_Problem requirements:_
Lines from the records below that contain the word "node" are to be copied out.

━━━ Data provided ━━━

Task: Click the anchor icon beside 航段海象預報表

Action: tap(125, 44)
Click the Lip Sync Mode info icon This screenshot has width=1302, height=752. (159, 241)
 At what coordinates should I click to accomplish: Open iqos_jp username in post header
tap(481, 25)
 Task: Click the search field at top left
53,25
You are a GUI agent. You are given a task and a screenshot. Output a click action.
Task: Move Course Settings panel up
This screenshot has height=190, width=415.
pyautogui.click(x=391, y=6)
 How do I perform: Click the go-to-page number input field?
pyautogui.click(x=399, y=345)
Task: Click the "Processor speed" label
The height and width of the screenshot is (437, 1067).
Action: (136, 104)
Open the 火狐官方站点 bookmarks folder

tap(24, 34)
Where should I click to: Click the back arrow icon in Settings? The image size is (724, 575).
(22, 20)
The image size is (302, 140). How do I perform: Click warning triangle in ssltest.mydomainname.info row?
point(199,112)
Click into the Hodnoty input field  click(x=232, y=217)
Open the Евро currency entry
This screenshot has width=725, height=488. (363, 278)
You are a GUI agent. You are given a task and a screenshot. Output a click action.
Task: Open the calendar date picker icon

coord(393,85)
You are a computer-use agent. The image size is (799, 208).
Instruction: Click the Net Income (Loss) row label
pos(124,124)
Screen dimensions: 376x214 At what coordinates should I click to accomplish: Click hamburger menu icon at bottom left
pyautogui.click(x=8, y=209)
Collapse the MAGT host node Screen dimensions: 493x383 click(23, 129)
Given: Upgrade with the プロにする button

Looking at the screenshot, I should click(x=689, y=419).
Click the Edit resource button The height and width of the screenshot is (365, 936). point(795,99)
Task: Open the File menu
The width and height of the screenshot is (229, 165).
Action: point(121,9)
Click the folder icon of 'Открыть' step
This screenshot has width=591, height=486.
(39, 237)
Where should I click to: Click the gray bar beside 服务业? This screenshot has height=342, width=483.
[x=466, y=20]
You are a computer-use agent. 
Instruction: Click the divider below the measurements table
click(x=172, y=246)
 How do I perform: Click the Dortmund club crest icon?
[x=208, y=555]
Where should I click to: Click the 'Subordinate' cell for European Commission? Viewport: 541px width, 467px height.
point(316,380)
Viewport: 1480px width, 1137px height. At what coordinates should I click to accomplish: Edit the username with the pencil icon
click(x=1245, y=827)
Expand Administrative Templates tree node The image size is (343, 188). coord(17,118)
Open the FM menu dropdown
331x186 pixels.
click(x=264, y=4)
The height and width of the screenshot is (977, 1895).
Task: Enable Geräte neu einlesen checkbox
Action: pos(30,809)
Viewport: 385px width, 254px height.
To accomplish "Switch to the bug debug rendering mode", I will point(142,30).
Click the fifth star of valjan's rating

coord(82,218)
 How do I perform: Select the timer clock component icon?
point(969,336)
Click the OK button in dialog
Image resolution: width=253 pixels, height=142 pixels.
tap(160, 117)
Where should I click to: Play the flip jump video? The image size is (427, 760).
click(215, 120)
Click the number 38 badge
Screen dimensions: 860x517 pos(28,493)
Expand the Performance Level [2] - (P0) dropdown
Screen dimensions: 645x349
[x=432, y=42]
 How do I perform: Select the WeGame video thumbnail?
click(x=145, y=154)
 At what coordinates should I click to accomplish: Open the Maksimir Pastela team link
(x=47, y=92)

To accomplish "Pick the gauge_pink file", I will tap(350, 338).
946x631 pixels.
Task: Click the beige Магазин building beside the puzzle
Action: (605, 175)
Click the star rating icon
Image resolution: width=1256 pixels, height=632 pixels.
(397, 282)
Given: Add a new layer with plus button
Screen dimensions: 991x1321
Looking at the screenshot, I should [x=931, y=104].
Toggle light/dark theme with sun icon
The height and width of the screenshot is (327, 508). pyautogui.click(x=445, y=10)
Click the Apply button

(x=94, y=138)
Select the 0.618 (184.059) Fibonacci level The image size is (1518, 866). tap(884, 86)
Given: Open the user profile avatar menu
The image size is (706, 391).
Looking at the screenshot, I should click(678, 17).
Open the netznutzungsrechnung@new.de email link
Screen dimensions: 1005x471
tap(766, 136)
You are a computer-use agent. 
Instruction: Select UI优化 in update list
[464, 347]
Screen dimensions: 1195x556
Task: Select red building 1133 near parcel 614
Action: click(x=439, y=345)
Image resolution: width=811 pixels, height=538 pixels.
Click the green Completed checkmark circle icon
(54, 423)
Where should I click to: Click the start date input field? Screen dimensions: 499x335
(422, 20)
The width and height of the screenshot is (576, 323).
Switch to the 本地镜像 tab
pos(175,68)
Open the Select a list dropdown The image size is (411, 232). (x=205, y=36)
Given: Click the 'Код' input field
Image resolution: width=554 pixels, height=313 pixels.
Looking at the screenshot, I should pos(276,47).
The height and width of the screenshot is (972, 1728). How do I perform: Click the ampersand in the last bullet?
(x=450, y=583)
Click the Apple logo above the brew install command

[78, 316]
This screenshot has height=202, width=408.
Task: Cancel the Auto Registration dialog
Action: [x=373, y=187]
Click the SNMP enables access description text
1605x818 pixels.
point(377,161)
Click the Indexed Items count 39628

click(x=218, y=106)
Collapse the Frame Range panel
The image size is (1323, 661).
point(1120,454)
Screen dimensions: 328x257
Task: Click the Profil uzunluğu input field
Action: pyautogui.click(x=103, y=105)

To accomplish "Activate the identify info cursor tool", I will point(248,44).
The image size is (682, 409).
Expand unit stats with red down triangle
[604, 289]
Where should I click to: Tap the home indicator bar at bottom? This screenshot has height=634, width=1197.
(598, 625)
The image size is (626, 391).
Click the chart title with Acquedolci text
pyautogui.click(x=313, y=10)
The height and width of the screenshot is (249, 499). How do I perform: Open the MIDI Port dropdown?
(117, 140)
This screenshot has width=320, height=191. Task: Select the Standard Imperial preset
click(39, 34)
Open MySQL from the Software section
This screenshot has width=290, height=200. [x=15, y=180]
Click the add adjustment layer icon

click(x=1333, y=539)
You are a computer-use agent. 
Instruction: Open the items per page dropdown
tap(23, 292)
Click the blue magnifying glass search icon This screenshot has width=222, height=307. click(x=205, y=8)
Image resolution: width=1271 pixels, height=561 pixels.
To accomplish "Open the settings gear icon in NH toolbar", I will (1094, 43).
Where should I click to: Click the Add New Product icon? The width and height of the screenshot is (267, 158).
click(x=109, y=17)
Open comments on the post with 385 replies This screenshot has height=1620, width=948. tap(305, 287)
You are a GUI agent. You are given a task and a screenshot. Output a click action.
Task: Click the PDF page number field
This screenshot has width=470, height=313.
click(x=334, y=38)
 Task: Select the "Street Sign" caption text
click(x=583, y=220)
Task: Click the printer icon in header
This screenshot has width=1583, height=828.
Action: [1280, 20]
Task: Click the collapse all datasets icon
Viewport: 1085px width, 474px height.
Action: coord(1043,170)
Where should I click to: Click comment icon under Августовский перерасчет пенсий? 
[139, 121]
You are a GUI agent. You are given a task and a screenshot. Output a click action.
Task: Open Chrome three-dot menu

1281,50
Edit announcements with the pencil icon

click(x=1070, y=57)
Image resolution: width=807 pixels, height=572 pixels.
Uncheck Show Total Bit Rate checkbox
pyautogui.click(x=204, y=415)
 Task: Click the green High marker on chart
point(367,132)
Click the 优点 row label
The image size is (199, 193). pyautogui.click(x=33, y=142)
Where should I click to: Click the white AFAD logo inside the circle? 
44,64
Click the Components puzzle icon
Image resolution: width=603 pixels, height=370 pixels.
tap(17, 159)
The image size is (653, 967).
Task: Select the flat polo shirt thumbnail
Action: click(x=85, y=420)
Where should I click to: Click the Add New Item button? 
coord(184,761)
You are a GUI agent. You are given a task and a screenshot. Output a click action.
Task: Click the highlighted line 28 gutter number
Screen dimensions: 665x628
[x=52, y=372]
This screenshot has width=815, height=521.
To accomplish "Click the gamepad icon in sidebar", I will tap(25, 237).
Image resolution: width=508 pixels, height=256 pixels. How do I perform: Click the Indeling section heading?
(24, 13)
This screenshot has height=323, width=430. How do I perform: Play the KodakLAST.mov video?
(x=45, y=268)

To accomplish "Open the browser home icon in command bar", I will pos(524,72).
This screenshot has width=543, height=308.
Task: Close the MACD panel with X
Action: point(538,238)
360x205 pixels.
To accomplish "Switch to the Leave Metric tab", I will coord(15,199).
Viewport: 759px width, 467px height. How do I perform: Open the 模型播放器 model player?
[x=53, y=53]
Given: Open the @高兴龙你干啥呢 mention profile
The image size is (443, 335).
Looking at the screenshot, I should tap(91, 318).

━━━

_Response:_
Collapse the MAGT host node Screen dimensions: 493x383 click(23, 129)
Expand Administrative Templates tree node The image size is (343, 188). coord(17,118)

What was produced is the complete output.